But, well, the trials, the three trials that we have been so heavily covering on this program over the course of the last month, the Charlottesville trial, the R. Bury McMichaels trial in Georgia and the Rittenhouse trial, have now all been decided.
The verdicts are in.
And to help us break that down tonight is a very good and longtime friend of mine and my first choice for tonight's particular treatment.
He is Glenn Allen.
Glenn Allen is a former attorney for the city of Baltimore who has paid a heavy price for having the courage to think freely.
He's a tireless champion of free speech, and he's now standing up for others who have been subjected to similar injustices by founding the Free Expression Foundation.
And Glenn just a few days ago wrote a very, very excellent article entitled A National and Historic Disgrace.
It talks about the lawfare in the Signs v. Kessler show trial, which we've been leading with for each of the last four weeks.
And in this article, Glenn discusses the gross disparity of legal resources, the ideological motives and goals of the plaintiff's attorneys, the dangers of broad discovery, aggressive use of expert, expensive experts, and the misuse of the conspiracy allegations that this trial featured.
So without any further ado, let's bring him back on, Glenn Allen.
And Glenn, let's just break down your article first, and then we'll get into the verdict and the intricacies of that and what your analysis can tell us.
But that article, my friend, take it from the top and what do you think needs to be remembered about this particular trial?
Well, James, there's always been abuse of litigation.
And there are statutes that try to deal with it.
They're anti-slap statutes.
And there are provisions in our legal system for sanctioning people who misuse litigation.
But I think this Signs v. Kessler is almost a class unto itself.
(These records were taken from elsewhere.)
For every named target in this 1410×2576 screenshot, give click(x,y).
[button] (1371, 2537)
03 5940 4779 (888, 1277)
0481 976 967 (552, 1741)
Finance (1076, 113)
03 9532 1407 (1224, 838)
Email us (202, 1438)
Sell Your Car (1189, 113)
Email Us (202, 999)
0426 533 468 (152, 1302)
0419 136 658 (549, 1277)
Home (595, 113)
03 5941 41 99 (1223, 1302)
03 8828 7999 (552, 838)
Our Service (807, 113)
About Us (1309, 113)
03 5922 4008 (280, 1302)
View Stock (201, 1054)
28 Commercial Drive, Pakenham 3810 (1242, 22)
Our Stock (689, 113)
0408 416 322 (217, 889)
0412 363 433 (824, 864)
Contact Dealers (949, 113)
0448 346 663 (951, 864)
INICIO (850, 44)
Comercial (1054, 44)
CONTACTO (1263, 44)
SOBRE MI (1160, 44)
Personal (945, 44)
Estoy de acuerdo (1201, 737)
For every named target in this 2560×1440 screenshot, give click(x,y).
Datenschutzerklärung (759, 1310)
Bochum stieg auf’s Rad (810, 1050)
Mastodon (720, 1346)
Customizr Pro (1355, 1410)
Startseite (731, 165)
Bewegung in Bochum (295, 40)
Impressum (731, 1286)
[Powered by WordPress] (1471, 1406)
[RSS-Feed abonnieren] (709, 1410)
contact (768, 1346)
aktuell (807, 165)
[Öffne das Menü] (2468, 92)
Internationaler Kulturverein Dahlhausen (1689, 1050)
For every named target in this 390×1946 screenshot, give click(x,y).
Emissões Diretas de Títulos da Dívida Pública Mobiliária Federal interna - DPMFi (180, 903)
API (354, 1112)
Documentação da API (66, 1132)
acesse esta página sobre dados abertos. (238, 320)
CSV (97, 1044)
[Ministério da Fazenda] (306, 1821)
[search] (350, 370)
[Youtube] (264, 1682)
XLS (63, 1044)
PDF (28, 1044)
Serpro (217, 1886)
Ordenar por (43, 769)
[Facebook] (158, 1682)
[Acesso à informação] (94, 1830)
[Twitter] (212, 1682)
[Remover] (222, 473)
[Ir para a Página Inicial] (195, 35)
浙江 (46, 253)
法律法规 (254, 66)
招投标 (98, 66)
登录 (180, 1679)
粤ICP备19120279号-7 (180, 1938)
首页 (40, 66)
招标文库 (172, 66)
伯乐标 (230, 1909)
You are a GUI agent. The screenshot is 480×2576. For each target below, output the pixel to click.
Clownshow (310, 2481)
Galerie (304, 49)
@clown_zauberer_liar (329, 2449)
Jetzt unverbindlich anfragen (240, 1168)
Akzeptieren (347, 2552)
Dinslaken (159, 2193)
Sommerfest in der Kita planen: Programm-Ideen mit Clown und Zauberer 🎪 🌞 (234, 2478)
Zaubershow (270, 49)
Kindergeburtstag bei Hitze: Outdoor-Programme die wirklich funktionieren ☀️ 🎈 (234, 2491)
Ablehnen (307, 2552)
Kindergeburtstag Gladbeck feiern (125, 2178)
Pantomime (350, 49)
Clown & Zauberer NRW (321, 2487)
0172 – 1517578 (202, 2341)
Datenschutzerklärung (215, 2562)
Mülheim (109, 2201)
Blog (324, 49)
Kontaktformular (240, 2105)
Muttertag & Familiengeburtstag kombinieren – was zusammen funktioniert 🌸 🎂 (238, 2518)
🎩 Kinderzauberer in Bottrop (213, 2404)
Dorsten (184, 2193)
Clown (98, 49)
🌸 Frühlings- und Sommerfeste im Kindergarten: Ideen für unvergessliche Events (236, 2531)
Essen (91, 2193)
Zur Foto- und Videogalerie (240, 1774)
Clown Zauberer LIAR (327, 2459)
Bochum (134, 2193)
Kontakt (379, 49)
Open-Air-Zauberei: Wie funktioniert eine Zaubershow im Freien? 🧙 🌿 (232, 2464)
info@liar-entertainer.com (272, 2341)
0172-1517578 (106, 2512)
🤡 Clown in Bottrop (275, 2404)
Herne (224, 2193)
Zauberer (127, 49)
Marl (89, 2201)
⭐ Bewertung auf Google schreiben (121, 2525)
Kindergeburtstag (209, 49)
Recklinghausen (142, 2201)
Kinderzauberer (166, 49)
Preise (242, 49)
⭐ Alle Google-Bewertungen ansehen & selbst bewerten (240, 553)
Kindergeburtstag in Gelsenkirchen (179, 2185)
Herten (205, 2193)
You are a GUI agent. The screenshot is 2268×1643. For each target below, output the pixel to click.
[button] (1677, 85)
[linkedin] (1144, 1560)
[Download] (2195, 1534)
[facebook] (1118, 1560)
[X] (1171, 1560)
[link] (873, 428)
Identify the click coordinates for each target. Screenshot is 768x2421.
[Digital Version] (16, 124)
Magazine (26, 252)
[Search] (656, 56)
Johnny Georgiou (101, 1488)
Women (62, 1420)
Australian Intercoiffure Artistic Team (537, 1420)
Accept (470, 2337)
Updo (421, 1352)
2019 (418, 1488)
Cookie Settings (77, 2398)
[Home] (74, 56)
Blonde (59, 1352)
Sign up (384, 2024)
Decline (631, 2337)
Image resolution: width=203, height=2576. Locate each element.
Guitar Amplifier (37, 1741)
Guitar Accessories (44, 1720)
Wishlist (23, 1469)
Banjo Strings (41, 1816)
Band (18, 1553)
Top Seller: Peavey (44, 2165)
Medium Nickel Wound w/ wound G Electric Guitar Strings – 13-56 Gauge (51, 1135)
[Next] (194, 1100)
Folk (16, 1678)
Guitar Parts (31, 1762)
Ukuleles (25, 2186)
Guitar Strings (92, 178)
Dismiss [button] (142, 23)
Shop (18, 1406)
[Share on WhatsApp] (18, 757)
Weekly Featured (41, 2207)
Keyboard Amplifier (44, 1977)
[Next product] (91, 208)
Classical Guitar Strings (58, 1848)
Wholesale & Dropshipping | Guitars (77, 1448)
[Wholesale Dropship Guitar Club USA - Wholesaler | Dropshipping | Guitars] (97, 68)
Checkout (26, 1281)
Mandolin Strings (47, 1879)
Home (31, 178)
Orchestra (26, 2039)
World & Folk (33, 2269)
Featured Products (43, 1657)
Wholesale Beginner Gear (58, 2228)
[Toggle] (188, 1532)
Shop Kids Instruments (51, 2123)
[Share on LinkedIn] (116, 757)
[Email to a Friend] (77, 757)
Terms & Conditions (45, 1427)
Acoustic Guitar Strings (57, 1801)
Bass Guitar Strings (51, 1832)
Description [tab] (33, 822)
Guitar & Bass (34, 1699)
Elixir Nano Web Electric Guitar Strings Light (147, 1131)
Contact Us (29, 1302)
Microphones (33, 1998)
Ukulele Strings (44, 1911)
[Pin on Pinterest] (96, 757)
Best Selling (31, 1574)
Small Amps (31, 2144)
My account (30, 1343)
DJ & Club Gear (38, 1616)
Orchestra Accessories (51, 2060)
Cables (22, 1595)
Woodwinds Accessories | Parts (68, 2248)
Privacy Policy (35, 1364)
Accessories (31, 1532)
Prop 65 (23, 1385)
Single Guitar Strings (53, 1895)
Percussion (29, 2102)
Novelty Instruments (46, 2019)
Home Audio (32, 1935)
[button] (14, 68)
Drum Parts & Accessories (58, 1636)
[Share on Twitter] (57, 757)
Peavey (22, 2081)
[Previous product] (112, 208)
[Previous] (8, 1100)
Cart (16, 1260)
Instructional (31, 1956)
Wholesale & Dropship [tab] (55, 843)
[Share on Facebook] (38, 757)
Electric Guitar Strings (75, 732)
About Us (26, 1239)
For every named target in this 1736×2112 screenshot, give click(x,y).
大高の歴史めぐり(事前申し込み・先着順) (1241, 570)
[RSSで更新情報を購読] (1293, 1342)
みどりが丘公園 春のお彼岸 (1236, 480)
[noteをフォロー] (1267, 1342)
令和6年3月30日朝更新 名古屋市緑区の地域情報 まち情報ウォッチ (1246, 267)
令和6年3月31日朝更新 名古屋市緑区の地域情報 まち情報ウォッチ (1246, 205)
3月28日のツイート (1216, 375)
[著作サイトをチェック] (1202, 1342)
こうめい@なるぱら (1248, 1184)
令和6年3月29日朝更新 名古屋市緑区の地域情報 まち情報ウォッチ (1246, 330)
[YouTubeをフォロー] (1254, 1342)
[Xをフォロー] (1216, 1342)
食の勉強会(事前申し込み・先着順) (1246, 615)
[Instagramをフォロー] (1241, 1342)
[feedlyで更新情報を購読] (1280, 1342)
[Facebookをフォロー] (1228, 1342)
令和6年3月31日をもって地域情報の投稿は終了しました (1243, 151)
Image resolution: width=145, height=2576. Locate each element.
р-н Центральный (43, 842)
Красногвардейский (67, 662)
It's pure, what I would call, lawfare, and that's a term that was created in the context of military operations, but it really applies, I think, to certain kinds of litigation that are ideologically motivated and are really not intended to get compensation for injury.
They're intended to bankrupt and silence one's ideological opponents.
And Signs v. Kessler really, to me, set a precedent and a bad one in that it was even allowed to go forward.
I do think that the judge in that case would have been justified in stopping the case at the motions you dismissed.
But the case went on for four years.
It started in October of 2011, I mean, 2017, and it just went to the jury on October 25th of 2021.
So four years of expensive litigation that had a horrible impact on the defendants who are not wealthy.
But it had a horrible impact on the First Amendment, too, because it sent out the message that if you express your views and someone shows up who doesn't like them and you get in some scuffles, well, you might get sued.
And that's not a message that I think the First Amendment should allow, and that's not a message that I would like to see in this country.
And of course, we've talked about Heckler's vetoes.
We've talked about things like that, which would be to protect dissidents, to have the freedom to assemble and speak on the public square, public property, which heretofore to this case, everybody had the right to do.
And we've talked so much about it, but I think that your article here just brings it into sharp focus.
And as we reach the summation and conclusion of our coverage on this, again, I say I don't think there was anybody else better to help us do it than to you.
But let's focus on another aspect, if you don't mind, Glenn, that you write about in this piece, which has been republished everywhere.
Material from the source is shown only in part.